Lines below starting with the line with "Request A Quote (659, 56)" and going on through the line with "monopoly big baller" must be output exactly; the rest of the records must be left out.

Start of Available records

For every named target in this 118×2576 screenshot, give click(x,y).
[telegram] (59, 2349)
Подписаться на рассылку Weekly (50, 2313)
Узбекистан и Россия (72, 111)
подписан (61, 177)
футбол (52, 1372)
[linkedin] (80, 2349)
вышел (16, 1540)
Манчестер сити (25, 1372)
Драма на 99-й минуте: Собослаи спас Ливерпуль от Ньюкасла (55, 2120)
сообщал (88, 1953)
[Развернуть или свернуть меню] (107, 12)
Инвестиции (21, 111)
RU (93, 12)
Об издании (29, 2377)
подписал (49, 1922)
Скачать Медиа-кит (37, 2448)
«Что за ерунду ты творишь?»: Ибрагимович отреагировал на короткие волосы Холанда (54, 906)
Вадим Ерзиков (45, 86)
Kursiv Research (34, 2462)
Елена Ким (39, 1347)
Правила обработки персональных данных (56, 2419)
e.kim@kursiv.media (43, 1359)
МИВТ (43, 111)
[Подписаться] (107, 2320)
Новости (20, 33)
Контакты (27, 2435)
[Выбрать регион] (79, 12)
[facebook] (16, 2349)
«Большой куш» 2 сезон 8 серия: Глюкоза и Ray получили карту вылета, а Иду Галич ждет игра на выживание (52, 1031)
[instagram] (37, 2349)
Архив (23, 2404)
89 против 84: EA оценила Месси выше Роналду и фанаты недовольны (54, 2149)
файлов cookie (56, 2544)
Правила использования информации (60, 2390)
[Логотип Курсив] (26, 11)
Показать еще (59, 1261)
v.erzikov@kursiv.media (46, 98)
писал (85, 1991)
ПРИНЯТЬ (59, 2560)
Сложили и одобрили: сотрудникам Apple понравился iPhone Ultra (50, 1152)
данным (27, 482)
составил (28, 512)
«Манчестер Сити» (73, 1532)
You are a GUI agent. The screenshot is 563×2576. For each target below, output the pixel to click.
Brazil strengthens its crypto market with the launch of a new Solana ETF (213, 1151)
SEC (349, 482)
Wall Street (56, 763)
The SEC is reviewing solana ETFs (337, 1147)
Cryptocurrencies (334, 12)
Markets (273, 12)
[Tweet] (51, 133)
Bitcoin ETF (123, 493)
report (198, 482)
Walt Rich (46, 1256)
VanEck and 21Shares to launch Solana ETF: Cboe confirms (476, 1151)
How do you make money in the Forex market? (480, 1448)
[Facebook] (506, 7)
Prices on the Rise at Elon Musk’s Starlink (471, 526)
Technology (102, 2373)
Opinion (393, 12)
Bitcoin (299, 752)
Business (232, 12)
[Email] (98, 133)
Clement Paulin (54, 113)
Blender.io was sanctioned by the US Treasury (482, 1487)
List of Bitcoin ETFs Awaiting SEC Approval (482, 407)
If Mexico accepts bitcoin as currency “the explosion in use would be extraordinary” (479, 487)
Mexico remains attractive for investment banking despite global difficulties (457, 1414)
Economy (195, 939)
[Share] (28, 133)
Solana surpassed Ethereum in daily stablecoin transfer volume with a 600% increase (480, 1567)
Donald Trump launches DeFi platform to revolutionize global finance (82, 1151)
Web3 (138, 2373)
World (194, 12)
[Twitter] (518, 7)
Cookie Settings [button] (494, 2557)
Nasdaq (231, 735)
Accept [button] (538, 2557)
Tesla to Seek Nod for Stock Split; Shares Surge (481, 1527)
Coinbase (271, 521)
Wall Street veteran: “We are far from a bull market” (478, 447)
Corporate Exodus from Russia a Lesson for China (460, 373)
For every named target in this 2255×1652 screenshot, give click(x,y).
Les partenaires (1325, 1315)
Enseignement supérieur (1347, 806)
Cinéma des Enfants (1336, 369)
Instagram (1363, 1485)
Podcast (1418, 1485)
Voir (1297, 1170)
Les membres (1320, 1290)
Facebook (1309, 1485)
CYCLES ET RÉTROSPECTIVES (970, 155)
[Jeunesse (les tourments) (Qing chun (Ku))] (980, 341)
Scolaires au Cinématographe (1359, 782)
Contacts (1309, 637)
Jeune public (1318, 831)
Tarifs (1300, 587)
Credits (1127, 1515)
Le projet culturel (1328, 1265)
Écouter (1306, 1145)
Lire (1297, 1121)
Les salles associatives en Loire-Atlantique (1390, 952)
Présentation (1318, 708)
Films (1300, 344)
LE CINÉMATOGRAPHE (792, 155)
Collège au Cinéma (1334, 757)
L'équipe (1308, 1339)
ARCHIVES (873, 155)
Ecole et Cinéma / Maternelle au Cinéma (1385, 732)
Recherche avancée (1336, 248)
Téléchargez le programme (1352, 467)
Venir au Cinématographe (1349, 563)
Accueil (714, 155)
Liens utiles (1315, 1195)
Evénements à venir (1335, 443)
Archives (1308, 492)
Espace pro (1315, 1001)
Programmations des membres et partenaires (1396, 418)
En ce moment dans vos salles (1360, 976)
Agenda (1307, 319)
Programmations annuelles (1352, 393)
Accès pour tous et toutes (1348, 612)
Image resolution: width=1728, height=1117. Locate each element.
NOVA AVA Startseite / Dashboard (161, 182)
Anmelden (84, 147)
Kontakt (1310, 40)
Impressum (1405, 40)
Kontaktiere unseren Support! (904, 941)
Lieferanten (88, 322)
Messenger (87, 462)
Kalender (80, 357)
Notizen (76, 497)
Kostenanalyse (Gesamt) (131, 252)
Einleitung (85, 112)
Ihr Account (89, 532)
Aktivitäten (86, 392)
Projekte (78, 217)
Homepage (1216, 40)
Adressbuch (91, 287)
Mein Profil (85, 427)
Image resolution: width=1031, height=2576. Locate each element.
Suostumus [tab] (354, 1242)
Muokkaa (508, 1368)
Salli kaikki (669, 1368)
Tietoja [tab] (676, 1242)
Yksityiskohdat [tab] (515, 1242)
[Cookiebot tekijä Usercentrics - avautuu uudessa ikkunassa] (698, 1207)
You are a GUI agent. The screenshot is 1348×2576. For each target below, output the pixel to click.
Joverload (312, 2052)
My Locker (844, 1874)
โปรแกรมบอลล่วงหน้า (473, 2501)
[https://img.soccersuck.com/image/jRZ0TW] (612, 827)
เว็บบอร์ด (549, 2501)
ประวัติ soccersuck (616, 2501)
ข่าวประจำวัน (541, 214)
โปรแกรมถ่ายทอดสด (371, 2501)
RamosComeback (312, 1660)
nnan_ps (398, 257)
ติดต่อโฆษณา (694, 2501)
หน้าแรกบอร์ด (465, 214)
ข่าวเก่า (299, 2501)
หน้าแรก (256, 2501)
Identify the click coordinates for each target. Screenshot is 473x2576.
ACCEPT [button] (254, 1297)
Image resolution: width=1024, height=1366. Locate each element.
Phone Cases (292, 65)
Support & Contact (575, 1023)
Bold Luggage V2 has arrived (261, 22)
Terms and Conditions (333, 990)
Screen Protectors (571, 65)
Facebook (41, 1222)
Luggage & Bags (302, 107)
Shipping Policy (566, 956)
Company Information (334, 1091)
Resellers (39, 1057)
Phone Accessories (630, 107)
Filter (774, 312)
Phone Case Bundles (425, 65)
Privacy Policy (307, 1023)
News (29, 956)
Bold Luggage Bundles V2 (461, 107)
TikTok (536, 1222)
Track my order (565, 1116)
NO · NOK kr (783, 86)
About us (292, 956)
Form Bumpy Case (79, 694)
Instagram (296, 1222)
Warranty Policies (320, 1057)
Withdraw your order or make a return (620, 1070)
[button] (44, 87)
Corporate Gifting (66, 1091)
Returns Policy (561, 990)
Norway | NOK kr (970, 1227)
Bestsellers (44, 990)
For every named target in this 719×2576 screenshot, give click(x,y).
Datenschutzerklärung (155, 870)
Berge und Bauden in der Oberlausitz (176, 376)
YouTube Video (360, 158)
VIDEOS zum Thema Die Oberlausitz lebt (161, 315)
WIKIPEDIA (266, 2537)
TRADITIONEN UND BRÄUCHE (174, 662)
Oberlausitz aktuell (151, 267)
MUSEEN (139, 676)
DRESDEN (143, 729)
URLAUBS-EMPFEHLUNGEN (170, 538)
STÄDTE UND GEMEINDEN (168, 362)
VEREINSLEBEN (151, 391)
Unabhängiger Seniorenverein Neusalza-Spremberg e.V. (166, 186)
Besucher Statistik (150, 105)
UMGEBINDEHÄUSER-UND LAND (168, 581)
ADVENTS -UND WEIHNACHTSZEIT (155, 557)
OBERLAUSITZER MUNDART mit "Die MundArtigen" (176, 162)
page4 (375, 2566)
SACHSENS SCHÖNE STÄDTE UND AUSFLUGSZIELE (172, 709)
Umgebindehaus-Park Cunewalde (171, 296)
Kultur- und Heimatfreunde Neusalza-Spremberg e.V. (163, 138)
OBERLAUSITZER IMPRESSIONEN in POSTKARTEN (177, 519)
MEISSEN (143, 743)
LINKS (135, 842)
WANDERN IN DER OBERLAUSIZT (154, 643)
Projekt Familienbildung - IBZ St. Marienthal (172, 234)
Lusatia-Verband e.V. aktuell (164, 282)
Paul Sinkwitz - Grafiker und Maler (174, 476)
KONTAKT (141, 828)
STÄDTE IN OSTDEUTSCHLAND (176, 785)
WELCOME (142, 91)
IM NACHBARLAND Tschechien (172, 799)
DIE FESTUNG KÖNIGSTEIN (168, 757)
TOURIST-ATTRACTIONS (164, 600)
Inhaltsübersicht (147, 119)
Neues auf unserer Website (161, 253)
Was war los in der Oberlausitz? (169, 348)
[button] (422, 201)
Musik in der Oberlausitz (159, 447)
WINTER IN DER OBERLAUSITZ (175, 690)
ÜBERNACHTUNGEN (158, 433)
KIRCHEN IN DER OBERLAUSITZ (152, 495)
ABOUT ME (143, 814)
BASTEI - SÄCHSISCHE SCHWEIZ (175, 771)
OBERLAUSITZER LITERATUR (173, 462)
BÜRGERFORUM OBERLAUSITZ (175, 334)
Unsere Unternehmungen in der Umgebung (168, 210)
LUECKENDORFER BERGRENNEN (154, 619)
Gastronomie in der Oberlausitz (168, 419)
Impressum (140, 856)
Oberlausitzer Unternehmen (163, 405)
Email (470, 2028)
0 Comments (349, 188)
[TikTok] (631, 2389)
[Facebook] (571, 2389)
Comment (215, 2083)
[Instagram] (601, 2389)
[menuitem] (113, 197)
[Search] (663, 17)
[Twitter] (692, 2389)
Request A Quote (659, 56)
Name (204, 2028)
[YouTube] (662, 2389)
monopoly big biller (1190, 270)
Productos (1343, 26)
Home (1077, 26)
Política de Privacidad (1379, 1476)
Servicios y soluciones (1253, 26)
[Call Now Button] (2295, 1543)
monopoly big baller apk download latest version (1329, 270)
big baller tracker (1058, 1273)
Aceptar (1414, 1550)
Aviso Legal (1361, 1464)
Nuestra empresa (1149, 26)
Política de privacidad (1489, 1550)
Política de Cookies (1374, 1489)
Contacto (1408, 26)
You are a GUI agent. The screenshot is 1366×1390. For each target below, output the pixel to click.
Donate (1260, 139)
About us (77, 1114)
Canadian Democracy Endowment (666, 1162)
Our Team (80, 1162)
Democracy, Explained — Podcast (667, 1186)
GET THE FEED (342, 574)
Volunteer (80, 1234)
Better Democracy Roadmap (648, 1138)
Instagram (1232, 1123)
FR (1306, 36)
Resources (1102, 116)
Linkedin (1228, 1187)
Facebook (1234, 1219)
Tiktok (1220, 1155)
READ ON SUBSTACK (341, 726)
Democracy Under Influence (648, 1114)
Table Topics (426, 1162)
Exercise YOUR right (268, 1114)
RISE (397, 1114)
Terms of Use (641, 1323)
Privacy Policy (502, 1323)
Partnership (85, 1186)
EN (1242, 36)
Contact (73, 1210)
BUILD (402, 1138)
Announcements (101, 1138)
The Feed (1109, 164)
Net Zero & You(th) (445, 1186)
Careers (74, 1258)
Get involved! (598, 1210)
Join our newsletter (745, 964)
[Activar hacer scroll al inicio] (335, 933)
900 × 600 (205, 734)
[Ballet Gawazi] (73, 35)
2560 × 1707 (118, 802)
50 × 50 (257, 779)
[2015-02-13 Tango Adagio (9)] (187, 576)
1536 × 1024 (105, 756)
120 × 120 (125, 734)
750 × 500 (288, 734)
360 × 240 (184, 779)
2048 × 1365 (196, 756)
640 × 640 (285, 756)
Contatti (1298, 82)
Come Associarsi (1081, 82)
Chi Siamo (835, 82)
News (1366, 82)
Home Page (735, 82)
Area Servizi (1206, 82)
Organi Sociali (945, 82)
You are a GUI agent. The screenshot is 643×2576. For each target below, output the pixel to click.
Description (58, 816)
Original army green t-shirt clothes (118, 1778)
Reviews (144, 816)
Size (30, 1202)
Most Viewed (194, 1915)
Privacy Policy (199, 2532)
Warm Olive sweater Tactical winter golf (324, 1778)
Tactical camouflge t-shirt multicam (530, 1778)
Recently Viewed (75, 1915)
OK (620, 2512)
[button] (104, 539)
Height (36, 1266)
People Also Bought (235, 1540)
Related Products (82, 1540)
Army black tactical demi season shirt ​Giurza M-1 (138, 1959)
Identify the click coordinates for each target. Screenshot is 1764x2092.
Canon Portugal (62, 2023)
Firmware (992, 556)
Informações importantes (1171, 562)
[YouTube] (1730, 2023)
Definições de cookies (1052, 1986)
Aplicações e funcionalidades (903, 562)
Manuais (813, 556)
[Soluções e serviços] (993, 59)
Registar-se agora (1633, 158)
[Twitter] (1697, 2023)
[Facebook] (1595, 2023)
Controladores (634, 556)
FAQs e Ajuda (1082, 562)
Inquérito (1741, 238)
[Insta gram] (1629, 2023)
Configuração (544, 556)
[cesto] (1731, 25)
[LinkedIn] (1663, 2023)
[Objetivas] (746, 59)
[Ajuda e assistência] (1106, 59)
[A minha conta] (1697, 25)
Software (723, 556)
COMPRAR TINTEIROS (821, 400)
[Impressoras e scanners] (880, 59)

End of Available records

● **Final answer**:
Request A Quote (659, 56)
Name (204, 2028)
[YouTube] (662, 2389)
monopoly big biller (1190, 270)
Productos (1343, 26)
Home (1077, 26)
Política de Privacidad (1379, 1476)
Servicios y soluciones (1253, 26)
[Call Now Button] (2295, 1543)
monopoly big baller apk download latest version (1329, 270)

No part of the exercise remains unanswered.